(Zu erledigende Aufgaben):
A: Schreiben Sie aus dem Forenthread zum PoE-Lüfter den Abschnitt ab, der mit „## 9maddin9 (22.“ beginnt und mit „sehr warm werden.“ endet.
B: Fassen Sie den Forenthread zum PoE-Lüfter in zwei Sätzen zusammen.
C: Führen Sie den Forenthread zum PoE-Lüfter im Anschluss an seinen letzten Satz fort.

(Textauszug):
# POE Lüfter



## 9maddin9 (22. September 2018)

*POE Lüfter*

Hallo zusammen,

gibt es für einen POE Anschluss am Switch eine Möglichkeit einen 12V Lüfter z.B. eLoop Lüfter zu betreiben, sprich per Adapterkabel oder Selbstbau?

Ich habe aktuell das Problem das bei meinen Mediaboard im Wohnzimmer die Geräte schlecht "Luft bekommen" und sehr warm werden. 

Gruß Maddin 

Gesendet von meinem S2 Tab mit Tapatalk


----------



## Chinaquads (22. September 2018)

*AW: POE Lüfter*

wäre mir zu riskant. Kauf dir ne Master Slave Steckdosenleiste, nen 12V Steckernetzteil und klemm da den Lüfter dran.


----------



## Malkolm (22. September 2018)

*AW: POE Lüfter*

Dein Lüfter/Adapter müsste sich mit dem Switch zunächst auf PoE einigen, spich du brauchst zwingend einen µC. Zu kaufen gibt es sowas meines Wissens nicht, du kannst aber z.B. den RasPi PoE Shield umbauen.

(Daten):

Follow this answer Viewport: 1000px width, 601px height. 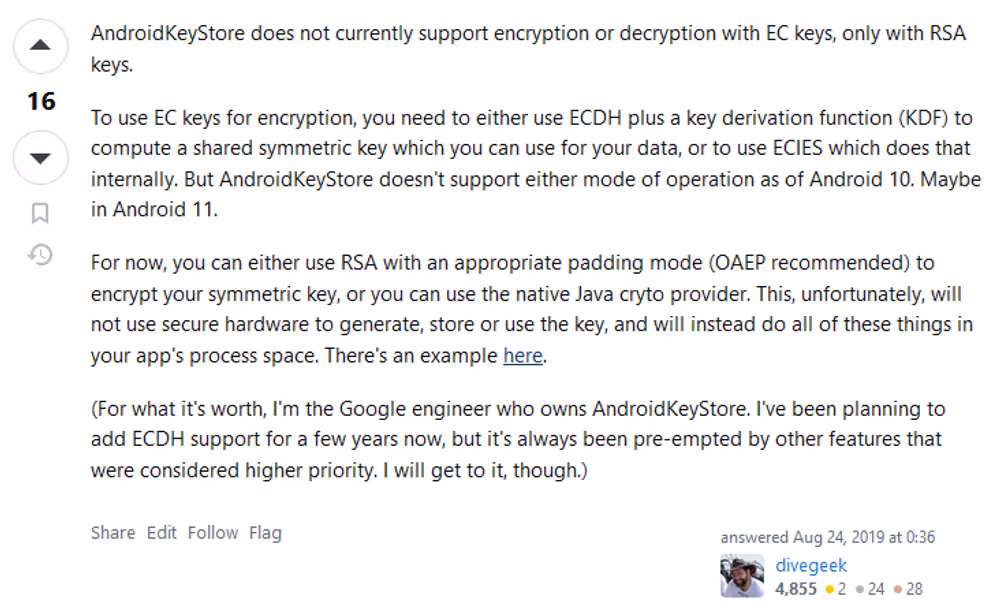click(213, 533)
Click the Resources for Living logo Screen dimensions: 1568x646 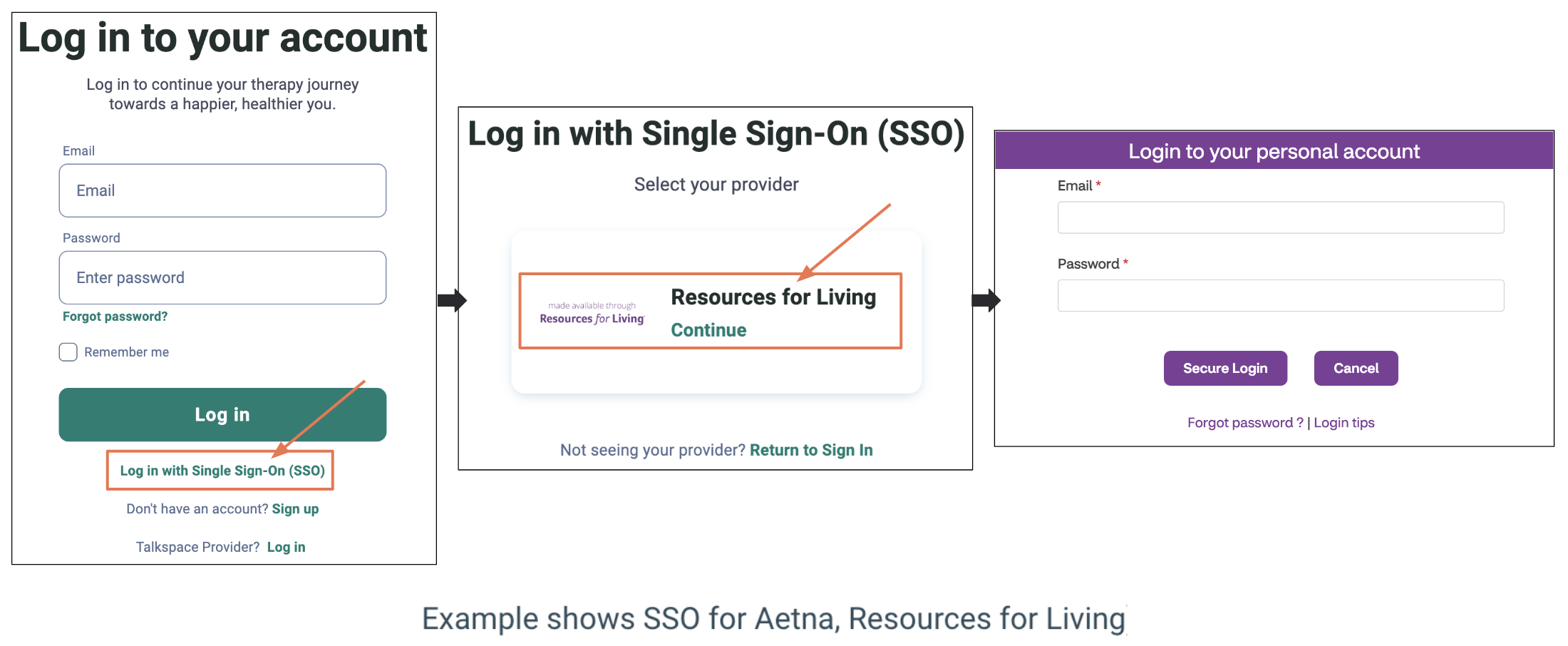point(592,313)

(Lösungen):
A:
## 9maddin9 (22. September 2018)

*POE Lüfter*

Hallo zusammen,

gibt es für einen POE Anschluss am Switch eine Möglichkeit einen 12V Lüfter z.B. eLoop Lüfter zu betreiben, sprich per Adapterkabel oder Selbstbau?

Ich habe aktuell das Problem das bei meinen Mediaboard im Wohnzimmer die Geräte schlecht "Luft bekommen" und sehr warm werden.

B: Ein Nutzer fragt, ob sich ein 12-V-Lüfter per Adapterkabel oder Selbstbau an einem PoE-Anschluss am Switch betreiben lässt, da die Geräte auf seinem Mediaboard im Wohnzimmer sehr warm werden. Ein Antwortender hält das für zu riskant und empfiehlt eine Master-Slave-Steckdosenleiste mit 12-V-Steckernetzteil, während ein anderer erklärt, dass sich der Adapter mit dem Switch auf PoE einigen müsse und daher zwingend einen µC brauche, etwa durch Umbau des RasPi PoE Shields.

C:
----------



## dekay55 (23. September 2018)

*AW: POE Lüfter*

Es ist machbar, und die Teile gibts auch zu kaufen, ich hab hier etliche Adapter für PoE mit 5 bzw 12V Ausgang, ursprünglich dafür gedacht für die Hausautomatisierung, Ist allerdings ne halbe ewigkeit her als ich das zeug im einsatz hatte, aber wenn man Google bisl anstrengt sollte man schnell solche Adapter bzw PoE Netzteile finden.


----------



## 9maddin9 (23. September 2018)

*POE Lüfter*



Malkolm schrieb:


> Dein Lüfter/Adapter müsste sich mit dem Switch zunächst auf PoE einigen, spich du brauchst zwingend einen µC. Zu kaufen gibt es sowas meines Wissens nicht, du kannst aber z.B. den RasPi PoE Shield umbauen.



Das heißt ich könnte nicht einfach die 12V „klauen“um einen Lüfter zu betreiben, sondern müsste dem Switch „mitteilen“ das ich die 12V benötigte? 
Das würde es doch zu kompliziert machen.

Edit:
Ich finde per Google nur poe Einspeisung leider aber keine Ausgänge.

Gesendet von iPhone mit Tapatalk


----------



## dekay55 (23. September 2018)

*AW: POE Lüfter*

Na du brauchst überhaupt nen Spannungswandler um von den 48V runter zu kommen da gibts keine 12V sondern nur 48V


----------



## Abductee (23. September 2018)

*AW: POE Lüfter*

Der Switch wird ja eh durchgehend laufen oder?
Hast du in dem Kasten keine freie Steckdose mehr frei?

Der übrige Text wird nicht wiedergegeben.